Volume 2014 | Article ID 369509 | https://doi.org/10.1155/2014/369509

Preliminary Experience with Small Animal SPECT Imaging on Clinical Gamma Cameras

P. Aguiar,^1,2,3J. Silva-Rodríguez,^1,2M. Herranz,^1,2and A. Ruibal^1,2,3,4

Academic Editor: Bianca Gutfilen

Received04 Dec 2013

Accepted23 Mar 2014

Published14 May 2014

Abstract

The traditional lack of techniques suitable for in vivo imaging has induced a great interest in molecular imaging for preclinical research. Nevertheless, its use spreads slowly due to the difficulties in justifying the high cost of the current dedicated preclinical scanners. An alternative for lowering the costs is to repurpose old clinical gamma cameras to be used for preclinical imaging. In this paper we assess the performance of a portable device, that is, working coupled to a single-head clinical gamma camera, and we present our preliminary experience in several small animal applications. Our findings, based on phantom experiments and animal studies, provided an image quality, in terms of contrast-noise trade-off, comparable to dedicated preclinical pinhole-based scanners. We feel that our portable device offers an opportunity for recycling the widespread availability of clinical gamma cameras in nuclear medicine departments to be used in small animal SPECT imaging and we hope that it can contribute to spreading the use of preclinical imaging within institutions on tight budgets.

1. Introduction

The traditional lack of techniques suitable for in vivo imaging has induced a great interest in molecular imaging for preclinical research. Single photon emission computed tomography (SPECT) and positron emission tomography (PET) are the most commonly employed molecular imaging techniques. They are noninvasive imaging techniques used for in vivo measurement of biological tracers for the diagnosis and treatment of many diseases. The application of SPECT and PET imaging techniques in preclinical research has similar benefits as in clinical routine, being used in drug discovery and development, to assess drugs’ effects prior to clinical trials and to provide a better understanding of animal models with prospective clinical applications [1, 2]. In vivo imaging not only complements ex vivo techniques, but also proves advantageous in certain situations, for example, allowing more than one-time exams or repeated observations over extended periods of time. Furthermore and importantly, it reduces the number of animals used in preclinical research significantly. At present, existing preclinical imaging systems are able to provide high quality and very detailed images of small animals and are thus a natural complement to classical techniques such as autoradiography and microscopy. Nevertheless, the great interest of preclinical imaging has been hindered by the high cost of preclinical scanners, similar to their clinical counterparts, which is due to the major improvements in detector instrumentation and tomographic reconstruction required to image small animals.

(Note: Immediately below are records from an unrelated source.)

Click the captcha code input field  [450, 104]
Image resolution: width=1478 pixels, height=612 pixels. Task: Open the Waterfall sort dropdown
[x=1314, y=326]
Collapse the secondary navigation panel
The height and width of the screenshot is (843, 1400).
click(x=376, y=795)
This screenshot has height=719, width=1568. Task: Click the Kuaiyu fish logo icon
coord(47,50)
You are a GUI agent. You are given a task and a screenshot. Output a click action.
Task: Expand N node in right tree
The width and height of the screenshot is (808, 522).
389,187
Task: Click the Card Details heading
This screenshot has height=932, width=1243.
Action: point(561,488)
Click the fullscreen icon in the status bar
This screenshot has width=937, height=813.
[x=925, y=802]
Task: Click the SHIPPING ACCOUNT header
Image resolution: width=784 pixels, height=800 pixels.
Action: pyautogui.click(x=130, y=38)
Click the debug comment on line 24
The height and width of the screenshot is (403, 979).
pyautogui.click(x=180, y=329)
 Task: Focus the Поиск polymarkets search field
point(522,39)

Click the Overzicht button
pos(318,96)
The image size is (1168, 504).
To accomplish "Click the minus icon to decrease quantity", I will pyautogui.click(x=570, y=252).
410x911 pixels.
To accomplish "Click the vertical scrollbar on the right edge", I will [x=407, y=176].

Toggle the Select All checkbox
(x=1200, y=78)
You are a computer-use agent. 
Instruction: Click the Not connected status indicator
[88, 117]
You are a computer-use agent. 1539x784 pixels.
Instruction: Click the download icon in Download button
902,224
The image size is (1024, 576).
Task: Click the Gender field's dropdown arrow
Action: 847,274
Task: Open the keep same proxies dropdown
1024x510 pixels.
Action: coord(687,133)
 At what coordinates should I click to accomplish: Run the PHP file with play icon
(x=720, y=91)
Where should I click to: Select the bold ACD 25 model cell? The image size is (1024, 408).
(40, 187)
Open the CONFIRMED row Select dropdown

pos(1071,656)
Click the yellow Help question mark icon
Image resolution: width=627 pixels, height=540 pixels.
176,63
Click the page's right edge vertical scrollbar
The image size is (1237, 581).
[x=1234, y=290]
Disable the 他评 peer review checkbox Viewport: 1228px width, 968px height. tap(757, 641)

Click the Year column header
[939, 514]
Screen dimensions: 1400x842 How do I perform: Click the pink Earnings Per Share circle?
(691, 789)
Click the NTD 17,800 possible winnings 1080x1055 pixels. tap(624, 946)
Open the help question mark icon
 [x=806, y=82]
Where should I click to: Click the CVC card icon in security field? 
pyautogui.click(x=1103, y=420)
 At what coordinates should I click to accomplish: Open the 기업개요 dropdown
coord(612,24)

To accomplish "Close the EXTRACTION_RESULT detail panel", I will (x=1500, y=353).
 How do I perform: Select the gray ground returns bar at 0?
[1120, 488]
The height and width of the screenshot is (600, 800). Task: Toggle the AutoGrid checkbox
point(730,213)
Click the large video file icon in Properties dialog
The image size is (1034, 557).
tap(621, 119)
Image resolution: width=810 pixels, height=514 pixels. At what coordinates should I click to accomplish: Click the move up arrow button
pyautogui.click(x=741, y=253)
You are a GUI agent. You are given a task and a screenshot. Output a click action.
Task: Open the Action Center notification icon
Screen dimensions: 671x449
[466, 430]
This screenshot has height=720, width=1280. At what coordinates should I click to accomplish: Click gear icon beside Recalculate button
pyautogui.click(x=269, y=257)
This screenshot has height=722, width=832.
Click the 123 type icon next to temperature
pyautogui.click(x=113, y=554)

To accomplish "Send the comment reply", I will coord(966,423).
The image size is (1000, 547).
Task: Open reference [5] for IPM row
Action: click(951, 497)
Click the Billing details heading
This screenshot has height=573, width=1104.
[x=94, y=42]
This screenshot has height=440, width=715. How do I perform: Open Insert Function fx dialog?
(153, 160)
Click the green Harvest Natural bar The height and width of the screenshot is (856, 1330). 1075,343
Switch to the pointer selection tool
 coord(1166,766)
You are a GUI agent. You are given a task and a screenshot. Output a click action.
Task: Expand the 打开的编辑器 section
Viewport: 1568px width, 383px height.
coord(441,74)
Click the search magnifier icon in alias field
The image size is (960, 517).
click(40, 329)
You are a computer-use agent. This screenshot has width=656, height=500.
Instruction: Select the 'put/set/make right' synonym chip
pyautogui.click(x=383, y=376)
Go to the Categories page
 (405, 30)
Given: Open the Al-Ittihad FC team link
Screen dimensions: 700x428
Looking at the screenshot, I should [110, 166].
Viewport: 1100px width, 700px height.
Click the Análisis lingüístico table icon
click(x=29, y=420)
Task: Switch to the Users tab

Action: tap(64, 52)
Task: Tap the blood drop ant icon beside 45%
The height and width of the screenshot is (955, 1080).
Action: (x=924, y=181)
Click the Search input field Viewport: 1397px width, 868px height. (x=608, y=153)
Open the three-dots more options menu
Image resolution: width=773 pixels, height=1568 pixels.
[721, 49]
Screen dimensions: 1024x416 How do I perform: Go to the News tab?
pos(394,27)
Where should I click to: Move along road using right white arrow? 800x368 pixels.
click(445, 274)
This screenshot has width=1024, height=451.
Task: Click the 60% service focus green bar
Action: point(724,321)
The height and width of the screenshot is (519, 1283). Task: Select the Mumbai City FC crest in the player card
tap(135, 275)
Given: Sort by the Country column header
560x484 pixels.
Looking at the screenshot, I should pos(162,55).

In particular, molecular SPECT imaging is based on gamma-emitting radionuclides that are injected into the patient and then emit a single photon that is detected by using a collimator and a gamma camera. The collimator provides information on the direction where the disintegration occurred. The collimator used for preclinical SPECT imaging is a pinhole collimator, that is, with just one small hole, which creates magnified projections and therefore interesting effects for imaging small organs and small animals [3]. The magnification factor is defined as the ratio between the distance from the pinhole to the detector (focal distance) and the distance from the pinhole to the object (radius of rotation). Therefore, high magnification factors require low radius of rotation or high focal distances. The radius can be decreased at the expense of the size of the FOV. The focal distance can be increased by positioning the detector farther from the collimator, but this requires using larger detectors. Yet, as large detectors are pricy, the current trend in preclinical SPECT is to design low-magnification systems with very small pinhole diameters, in order to improve the spatial resolution despite decreasing the sensitivity [4–7]. Advanced preclinical SPECT scanners circumvent the low-sensitivity problem including multipinhole collimators and several gamma camera heads [8–11].

An option to decrease the cost of a preclinical SPECT scanner is to repurpose a clinical gamma camera. The detectors integrated in clinical gamma cameras are large and therefore high magnification factors can be used to improve the spatial resolution [12]. The problem is that they were designed to rotate around human patients, and, in preclinical imaging the animals to be scanned are typically ten times smaller. The rotating system of the clinical gamma camera should be extremely precise, which greatly increases the cost of the system. A low-cost solution is to keep static the gamma camera and rotate the animal [13, 14]. Following this trend, we have designed a portable device that can be attached to a clinical gamma camera to generate preclinical SPECT images.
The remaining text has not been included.